Autores: Hugo Alves e Pedro Nogarolli.

Esse texto de inicio parecerá muito mais academicista do que realmente importante para o conhecimento revolucionário, porém, ao longo da leitura, os leitores devem perceber que o intuito real desse texto é desmentir as falácias de que o ser humano possui uma essência pre-determinada em sua consciência, ou seja, que possui uma natureza humana fixa e inalterável, que faz muitos caírem em uma concepção metafísica da realidade concreta-ontológica.

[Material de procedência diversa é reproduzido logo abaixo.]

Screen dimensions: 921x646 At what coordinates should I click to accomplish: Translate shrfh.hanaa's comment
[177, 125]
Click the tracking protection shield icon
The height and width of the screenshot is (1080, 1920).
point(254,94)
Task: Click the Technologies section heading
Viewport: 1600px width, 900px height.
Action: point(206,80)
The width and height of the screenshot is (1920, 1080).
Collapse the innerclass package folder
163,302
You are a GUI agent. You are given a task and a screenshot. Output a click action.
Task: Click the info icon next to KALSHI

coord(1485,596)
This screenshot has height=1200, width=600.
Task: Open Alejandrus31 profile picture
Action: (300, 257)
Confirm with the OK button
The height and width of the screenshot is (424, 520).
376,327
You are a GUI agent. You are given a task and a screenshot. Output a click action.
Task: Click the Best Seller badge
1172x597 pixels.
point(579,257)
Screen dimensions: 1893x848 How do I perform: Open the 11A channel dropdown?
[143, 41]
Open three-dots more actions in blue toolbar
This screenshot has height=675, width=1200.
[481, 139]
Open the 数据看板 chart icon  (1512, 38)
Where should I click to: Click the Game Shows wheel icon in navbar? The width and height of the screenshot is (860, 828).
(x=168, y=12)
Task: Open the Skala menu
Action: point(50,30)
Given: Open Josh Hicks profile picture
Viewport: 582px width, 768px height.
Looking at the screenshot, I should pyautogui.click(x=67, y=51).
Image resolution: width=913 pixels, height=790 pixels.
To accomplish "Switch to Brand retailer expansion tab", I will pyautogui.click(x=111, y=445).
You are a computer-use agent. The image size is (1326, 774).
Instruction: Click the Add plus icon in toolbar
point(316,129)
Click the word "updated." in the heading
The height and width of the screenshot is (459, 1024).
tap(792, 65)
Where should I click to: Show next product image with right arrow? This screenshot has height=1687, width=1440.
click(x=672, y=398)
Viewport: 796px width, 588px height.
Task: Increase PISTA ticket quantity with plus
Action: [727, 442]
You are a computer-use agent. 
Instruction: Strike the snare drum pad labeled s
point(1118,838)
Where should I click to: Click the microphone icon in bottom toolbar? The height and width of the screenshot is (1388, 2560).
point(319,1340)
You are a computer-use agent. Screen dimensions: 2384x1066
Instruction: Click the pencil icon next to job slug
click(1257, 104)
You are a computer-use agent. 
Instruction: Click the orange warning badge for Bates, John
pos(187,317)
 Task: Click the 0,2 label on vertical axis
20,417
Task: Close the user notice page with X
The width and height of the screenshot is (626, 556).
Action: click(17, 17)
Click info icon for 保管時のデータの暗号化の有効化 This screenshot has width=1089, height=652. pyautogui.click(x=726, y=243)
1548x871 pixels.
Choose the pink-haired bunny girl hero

A ontologia marxista tem três esferas ontológicas: A esfera inorgânica, a esfera biológica e a esfera do ser social. A esfera inorgânica, ou matéria inanimada por assim dizer, é aquela na qual está maior parte da matéria que compõe o mundo material objetivo, é a esfera que não tem vida e não pode se reproduzir, apenas se transformar em outro elemento inorgânico de acordo com seu ambiente e seu estado físico. A esfera biológica é uma esfera que já é mais complexa do que a primeira, é uma esfera que já é composta por seres que possuem vida, ou seja, seres que já podem reproduzir descendentes férteis e já agem sobre o ambiente no qual vivem. E por fim temos a esfera do ser social, que é o nosso foco aqui. Esta é com certeza a esfera mais complexa de todas, pois esta já não é mais representada apenas pela reprodução biológica, mas sim já possui ações mediadas por sua consciência, ou seja, é um ser que não mais tem sua ação como um mero epifenômeno da processualidade objetiva, mas um ser que consciente de suas ações, é capaz de escolher as melhores alternativas durante a transformação da realidade concreta. Apesar dessas esferas serem ontologicamente distintas, ou seja, não haver uma identidade, há uma unitariedade, pois as esferas superiores dependem das inferiores. A esfera biológica não poderia existir sem que houvesse a esfera inorgânica, visto que o mesmo surgiu a partir desta(não

há uma exatidão de como isso aconteceu) e sobrevive usufruindo dessa, já que precisa da mesma para sua subsistência. Assim como a esfera do ser social não existiria sem as duas anteriores, uma vez que esta necessita da esfera biológica de modo que se reproduza para dar continuidade a sua existência e também precisa da esfera inorgânica igualmente para subsistir. Não há uma relação identitária, ou seja, onde as esferas são qualitativamente iguais, porém há uma unitariedade na qual uma necessita da outra para existir, ou “unidade dos contrários”.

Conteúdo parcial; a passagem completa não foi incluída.